Elle est pratiquée « si la grossesse met gravement en danger de la femme enceinte » ou « s’il y a une forte probabilité que l’enfant à naître soit atteint d’une affection d’une particulière gravité reconnue comme incurable au moment du diagnostic », développe l’Assurance maladie.
Contrairement à ce qu’expliquait le philosophe, l’IMG ne se pratique donc pas sur la seule volonté de la mère ou des parents. Elle doit être validée par une équipe pluridisciplinaire de médecins spécialistes et des examens complémentaires peuvent s’avérer nécessaires pour statuer sur l’état de santé de la mère ou de l’enfant.
« Clarifier le cadre juridique »
L’amendement adopté le 1er août précise qu’une « détresse psychosociale » mettant en « péril grave » la mère peut justifier la pratique d’une IMG. Il vient préciser une loi de 2001, expliquait le Collège national des gynécologues et obstétriciens français dans un communiqué d’octobre 2019.
Pourquoi ajouter une telle précision dans la loi ? « On constate trop souvent des interrogations et des divergences d’interprétation sur l’opportunité de prendre en compte la détresse psychosociale parmi les causes de péril grave justifiant la réalisation d’une IMG, détaillent les députés auteurs de la proposition. Il convient donc de clarifier le cadre juridique dans lequel le collège médical rend son avis sur l’opportunité de réaliser cet acte. »
Une prise en charge « inégale » sur le territoire
Le CNGOF ajoute pour sa part que « l’IMG psycho-sociale est actuellement mal connue dans les services de gynécologie-obstétrique » et que la prise en charge de ces patientes « est inégalement répartie sur le territoire national ».
Cet acte médical « concerne des femmes en situation de danger personnel, de violences, de difficultés psychologiques majeures ou d’extrême précarité, rendant impossible la poursuite de leur grossesse alors même qu’elles dépassent le délai légal de l’IVG de 14 semaines d’aménorrhée ». Les gynécologues ajoutent que certaines femmes se tournent alors vers « des déplacements à l’étranger pour interruption de grossesse, néfastes pour la santé, onéreux voire inaccessibles pour certaines femmes ».

==============================

→ **Consigne**:
Extrayez, sans rien y changer, l'intégralité du passage sur l'interruption médicale de grossesse figurant ci-dessus.

==============================

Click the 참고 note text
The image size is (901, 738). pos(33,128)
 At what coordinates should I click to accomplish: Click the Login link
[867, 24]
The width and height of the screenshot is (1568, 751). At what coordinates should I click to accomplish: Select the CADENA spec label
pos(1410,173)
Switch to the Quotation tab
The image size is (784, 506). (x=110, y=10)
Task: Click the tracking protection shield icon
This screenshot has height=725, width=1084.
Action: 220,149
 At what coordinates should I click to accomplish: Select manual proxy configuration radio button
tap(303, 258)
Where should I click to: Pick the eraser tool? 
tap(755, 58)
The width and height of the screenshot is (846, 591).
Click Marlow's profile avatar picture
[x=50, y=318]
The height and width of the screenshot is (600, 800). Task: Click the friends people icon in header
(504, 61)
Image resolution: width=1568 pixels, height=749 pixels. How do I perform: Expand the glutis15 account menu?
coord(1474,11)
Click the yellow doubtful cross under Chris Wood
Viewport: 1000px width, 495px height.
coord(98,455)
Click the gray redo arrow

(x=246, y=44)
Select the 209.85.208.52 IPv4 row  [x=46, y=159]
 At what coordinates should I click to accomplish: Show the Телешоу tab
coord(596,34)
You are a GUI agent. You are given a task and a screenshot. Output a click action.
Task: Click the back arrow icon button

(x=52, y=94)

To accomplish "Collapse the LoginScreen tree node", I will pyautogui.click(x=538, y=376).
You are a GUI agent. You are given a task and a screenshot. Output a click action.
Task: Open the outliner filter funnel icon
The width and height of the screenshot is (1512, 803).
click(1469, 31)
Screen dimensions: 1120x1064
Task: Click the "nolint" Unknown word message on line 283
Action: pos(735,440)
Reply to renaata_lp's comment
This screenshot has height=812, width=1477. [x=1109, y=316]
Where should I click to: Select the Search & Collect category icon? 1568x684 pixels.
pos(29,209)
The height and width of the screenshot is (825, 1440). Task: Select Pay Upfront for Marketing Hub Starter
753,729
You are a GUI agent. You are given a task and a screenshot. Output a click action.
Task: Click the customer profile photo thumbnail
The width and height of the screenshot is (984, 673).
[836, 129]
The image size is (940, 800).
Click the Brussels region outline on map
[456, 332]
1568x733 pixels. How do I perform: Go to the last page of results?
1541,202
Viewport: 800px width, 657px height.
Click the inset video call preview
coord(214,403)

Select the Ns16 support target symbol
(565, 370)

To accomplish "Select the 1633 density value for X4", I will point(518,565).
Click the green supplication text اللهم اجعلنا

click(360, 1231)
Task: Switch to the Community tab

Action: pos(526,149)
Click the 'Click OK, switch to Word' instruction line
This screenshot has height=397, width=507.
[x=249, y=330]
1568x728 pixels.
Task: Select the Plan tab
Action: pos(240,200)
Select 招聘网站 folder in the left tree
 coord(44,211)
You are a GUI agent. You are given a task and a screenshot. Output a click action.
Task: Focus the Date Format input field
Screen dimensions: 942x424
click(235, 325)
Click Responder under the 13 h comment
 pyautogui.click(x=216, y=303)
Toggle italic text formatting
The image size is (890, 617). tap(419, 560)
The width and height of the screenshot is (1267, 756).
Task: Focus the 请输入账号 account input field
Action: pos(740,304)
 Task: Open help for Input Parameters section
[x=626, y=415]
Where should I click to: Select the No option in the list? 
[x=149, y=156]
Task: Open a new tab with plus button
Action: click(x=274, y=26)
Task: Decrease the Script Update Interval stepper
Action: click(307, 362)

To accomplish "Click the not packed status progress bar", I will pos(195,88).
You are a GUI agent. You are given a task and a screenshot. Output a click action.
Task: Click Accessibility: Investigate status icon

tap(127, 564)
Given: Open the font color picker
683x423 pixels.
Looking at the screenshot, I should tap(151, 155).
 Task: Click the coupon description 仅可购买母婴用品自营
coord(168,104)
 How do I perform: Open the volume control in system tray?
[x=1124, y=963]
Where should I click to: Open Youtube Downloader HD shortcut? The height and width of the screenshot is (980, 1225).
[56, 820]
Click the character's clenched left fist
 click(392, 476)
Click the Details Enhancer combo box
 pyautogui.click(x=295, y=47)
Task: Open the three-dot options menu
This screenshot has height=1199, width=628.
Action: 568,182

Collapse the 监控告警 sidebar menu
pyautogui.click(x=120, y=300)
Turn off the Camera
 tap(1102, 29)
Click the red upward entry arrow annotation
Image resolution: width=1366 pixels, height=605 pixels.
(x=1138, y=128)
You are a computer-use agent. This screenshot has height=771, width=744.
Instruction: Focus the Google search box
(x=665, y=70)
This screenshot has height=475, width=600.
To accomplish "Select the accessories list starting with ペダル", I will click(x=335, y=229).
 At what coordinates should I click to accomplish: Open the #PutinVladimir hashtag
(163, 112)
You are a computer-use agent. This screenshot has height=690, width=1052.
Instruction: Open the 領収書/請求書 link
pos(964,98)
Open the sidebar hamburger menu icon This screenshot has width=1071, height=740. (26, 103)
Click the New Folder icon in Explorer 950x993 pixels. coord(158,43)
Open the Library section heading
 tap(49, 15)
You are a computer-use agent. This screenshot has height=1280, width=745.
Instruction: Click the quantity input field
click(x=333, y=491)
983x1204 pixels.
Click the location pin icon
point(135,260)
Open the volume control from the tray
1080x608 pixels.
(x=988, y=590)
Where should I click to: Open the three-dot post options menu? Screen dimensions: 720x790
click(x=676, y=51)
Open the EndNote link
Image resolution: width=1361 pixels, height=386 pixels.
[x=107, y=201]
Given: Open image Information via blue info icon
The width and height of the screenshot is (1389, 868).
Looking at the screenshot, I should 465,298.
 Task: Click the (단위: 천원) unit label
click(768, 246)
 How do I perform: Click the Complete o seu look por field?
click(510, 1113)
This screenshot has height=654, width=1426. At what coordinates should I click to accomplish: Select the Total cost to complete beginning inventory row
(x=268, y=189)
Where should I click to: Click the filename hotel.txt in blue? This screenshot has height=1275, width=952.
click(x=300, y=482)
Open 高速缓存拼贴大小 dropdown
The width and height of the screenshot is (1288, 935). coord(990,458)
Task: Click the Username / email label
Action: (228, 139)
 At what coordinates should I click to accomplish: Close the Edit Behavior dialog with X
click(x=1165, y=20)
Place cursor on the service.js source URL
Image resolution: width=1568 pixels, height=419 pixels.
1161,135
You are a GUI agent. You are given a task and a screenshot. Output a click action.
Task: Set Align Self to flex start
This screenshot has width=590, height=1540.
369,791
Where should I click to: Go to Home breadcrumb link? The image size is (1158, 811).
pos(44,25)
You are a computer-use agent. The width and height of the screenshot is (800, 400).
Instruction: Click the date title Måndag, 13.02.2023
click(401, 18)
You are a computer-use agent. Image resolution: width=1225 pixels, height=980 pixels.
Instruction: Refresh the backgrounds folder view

==============================

→ **Réponse attendue**:
Elle est pratiquée « si la grossesse met gravement en danger de la femme enceinte » ou « s’il y a une forte probabilité que l’enfant à naître soit atteint d’une affection d’une particulière gravité reconnue comme incurable au moment du diagnostic », développe l’Assurance maladie.
Contrairement à ce qu’expliquait le philosophe, l’IMG ne se pratique donc pas sur la seule volonté de la mère ou des parents. Elle doit être validée par une équipe pluridisciplinaire de médecins spécialistes et des examens complémentaires peuvent s’avérer nécessaires pour statuer sur l’état de santé de la mère ou de l’enfant.
« Clarifier le cadre juridique »
L’amendement adopté le 1er août précise qu’une « détresse psychosociale » mettant en « péril grave » la mère peut justifier la pratique d’une IMG. Il vient préciser une loi de 2001, expliquait le Collège national des gynécologues et obstétriciens français dans un communiqué d’octobre 2019.
Pourquoi ajouter une telle précision dans la loi ? « On constate trop souvent des interrogations et des divergences d’interprétation sur l’opportunité de prendre en compte la détresse psychosociale parmi les causes de péril grave justifiant la réalisation d’une IMG, détaillent les députés auteurs de la proposition. Il convient donc de clarifier le cadre juridique dans lequel le collège médical rend son avis sur l’opportunité de réaliser cet acte. »
Une prise en charge « inégale » sur le territoire
Le CNGOF ajoute pour sa part que « l’IMG psycho-sociale est actuellement mal connue dans les services de gynécologie-obstétrique » et que la prise en charge de ces patientes « est inégalement répartie sur le territoire national ».
Cet acte médical « concerne des femmes en situation de danger personnel, de violences, de difficultés psychologiques majeures ou d’extrême précarité, rendant impossible la poursuite de leur grossesse alors même qu’elles dépassent le délai légal de l’IVG de 14 semaines d’aménorrhée ». Les gynécologues ajoutent que certaines femmes se tournent alors vers « des déplacements à l’étranger pour interruption de grossesse, néfastes pour la santé, onéreux voire inaccessibles pour certaines femmes ».